A prefeita da Barra de Santo Antônio, Maria Cícera Mendonça Casado, conhecida como ‘Ciçou’, foi novamente afastada do cargo após decisão, na manhã desta segunda-feira (29), do presidente do Tribunal de Justiça de Alagoas (TJ/AL), Sebastião Costa Filho. A informação foi confirmada pelos vereadores do município e deve ser publicada amanhã no Diário da Justiça Eletrônico (DJE).

A atual gestora do município, localizado no Litoral Norte de Alagoas, já havia sido afastada por decisão, no último dia 18, da Câmara Municipal, sob várias acusações de improbidade administrativa. No entanto, dias depois, a juíza plantonista Juliana Batistela, da comarca de Matriz de Camaragibe, julgou um recurso impetrado pela defesa e garantiu o retorno de Ciçou à prefeitura.

Os parlamentares entraram na justiça e conseguiram o afastamento definitivo de Maria Cícera Mendonça Casado. A alegação era de que no cargo, a prefeita atrapalharia as investigações. Na ocasião, o vereador Marcos Rios considerou a decisão da magistrada equivocada e defendeu o afastamento imediato da prefeita. Segundo ele, na Câmara, existe em curso uma investigação sobre diversas irregularidades e Ciçou no cargo poderia influenciar o processo.

Rios chegou a revelar que alguns secretários do município estariam subtraindo documentos relevantes por determinação da prefeita. “Os trabalhos da Comissão Especial de Inquérito ficam completamente comprometidos com o retorno dela à Prefeitura. É imperativo que a Justiça reconheça a necessidade do afastamento de Ciçou”, frisou.

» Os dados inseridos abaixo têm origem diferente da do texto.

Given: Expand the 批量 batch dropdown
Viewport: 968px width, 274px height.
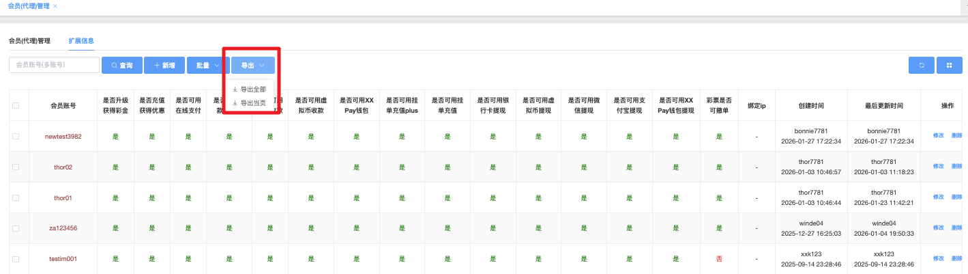Looking at the screenshot, I should coord(207,65).
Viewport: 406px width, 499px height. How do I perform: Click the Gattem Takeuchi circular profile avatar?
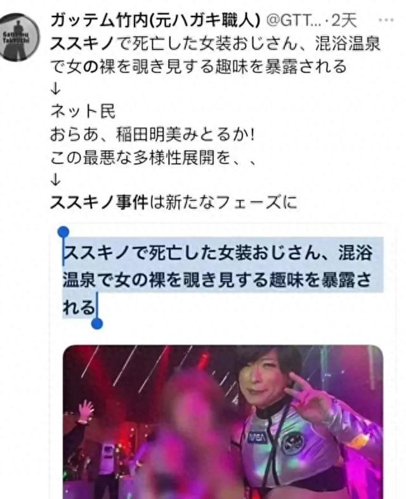(20, 37)
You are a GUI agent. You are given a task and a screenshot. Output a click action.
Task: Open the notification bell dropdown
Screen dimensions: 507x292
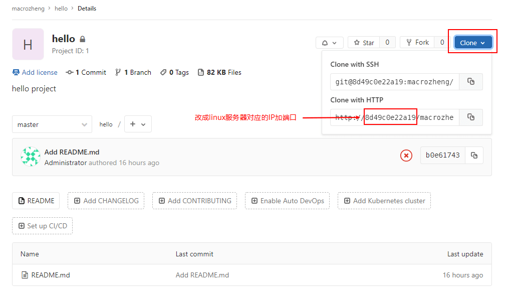point(330,43)
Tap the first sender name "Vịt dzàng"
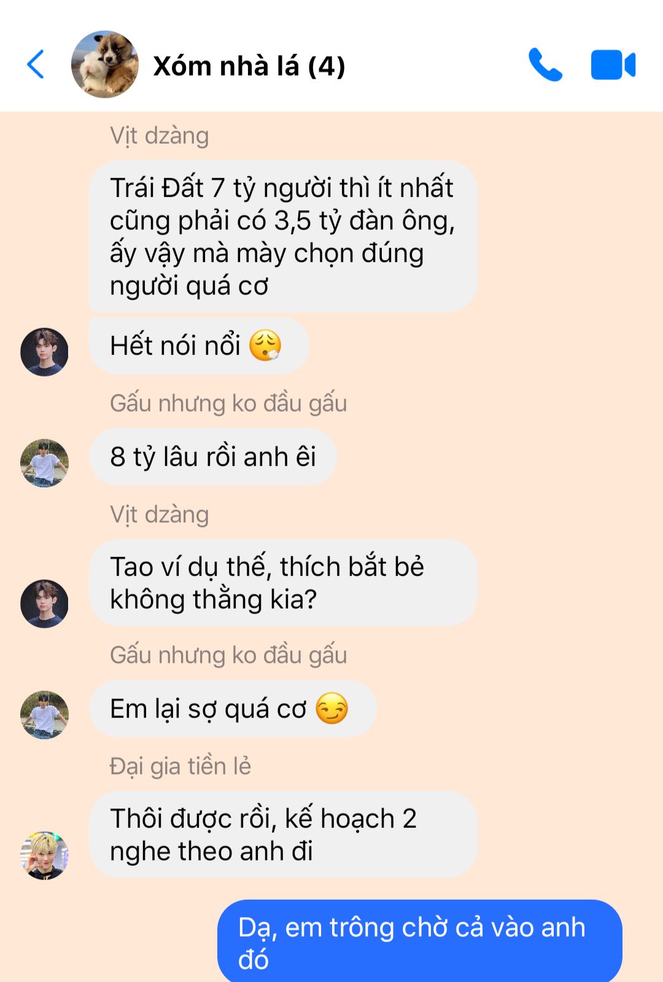This screenshot has width=663, height=982. [160, 136]
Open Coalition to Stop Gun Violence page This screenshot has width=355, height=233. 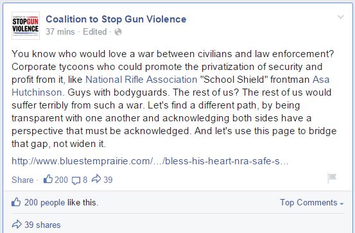(x=116, y=19)
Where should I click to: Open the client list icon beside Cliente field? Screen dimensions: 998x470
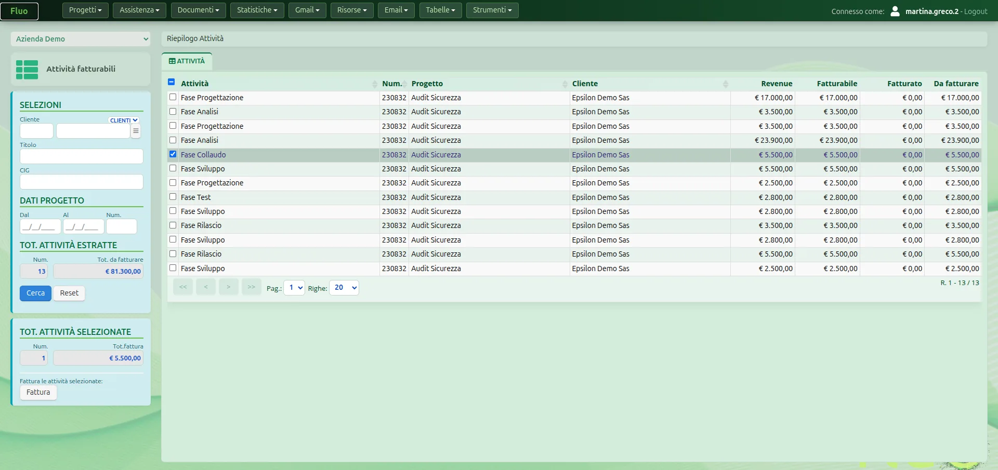pos(136,131)
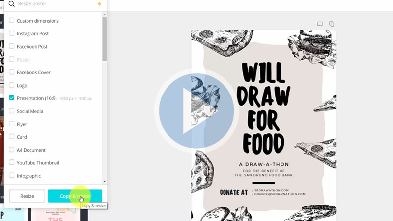Check the Logo size option

tap(11, 85)
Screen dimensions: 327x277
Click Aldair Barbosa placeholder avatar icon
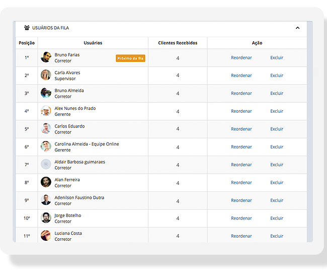[46, 165]
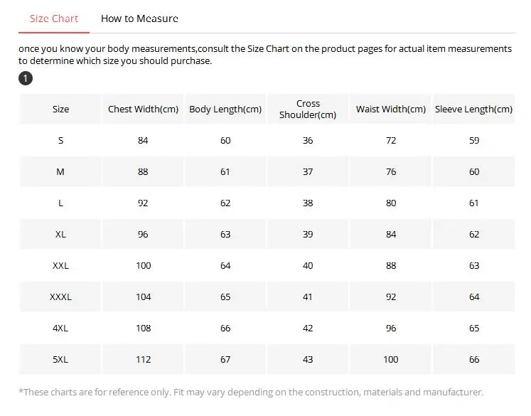Click the black number 1 badge

click(x=26, y=78)
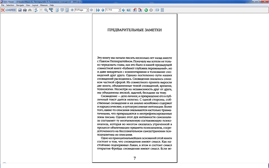Go to the first page
This screenshot has height=168, width=269.
pyautogui.click(x=98, y=10)
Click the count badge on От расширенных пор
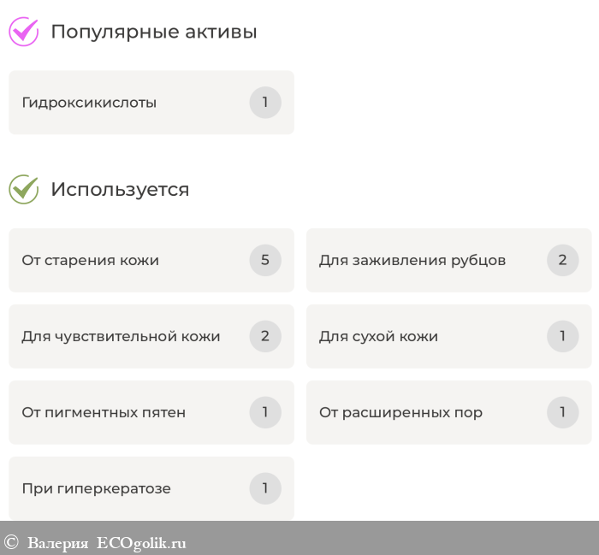 pos(562,412)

Após a decisão de hoje, o vereador conversou com a reportagem e acredita que a determinação do TJ irá contribuir para o andamento do caso. “A justiça de fato foi feita e a Barra de Santo Antônio irá entrar no caminho certo. Agora a CEI poderá ter acesso aos documentos na prefeitura o que não era possível quando Ciçou estava no cargo”, acrescentou o parlamentar.

Ciçou é acusada de subornar vereadores

Uma das inúmeras acusações contra a prefeita, agora afastada, é a tentativa de subornar vereadores para impedir que a Câmara votasse seu afastamento do cargo. Segundo as denúncias, Maria Cícera entregou cheques, no valor de R$ 30 mil cada, a parlamentares, dinheiro este oriundo da conta do Banco do Brasil, referente ao Fundo de Participação dos Municípios (FPM), que são recursos federais.

Ciçou é acusada também de realizar contratações sem licitação, dentre elas a construção de um prédio público e Telecentro. Além disto, ela é acusada de oferecer apenas bolacha na merenda escolar dos estudantes, de não realizar os repasses aos bancos por empréstimos consignados feitos por servidores públicos – e que são descontados em folha – e não repassar ao INSS e BarraPrev os descontos da previdência do funcionalismo. A prefeita teria criado também 42 cargos comissionados por conta própria e colocado parentes para trabalhar na prefeitura.

Existem pelo menos dois inquéritos nos Ministérios Público Estadual e Federal contra a prefeita, que é acusada de utilizar o poder para fazer uso da máquina pública de maneira irresponsável. O Tribunal de Contas da União, em 2009 e 2010 realizou uma auditoria no município e constatou essas irregularidades.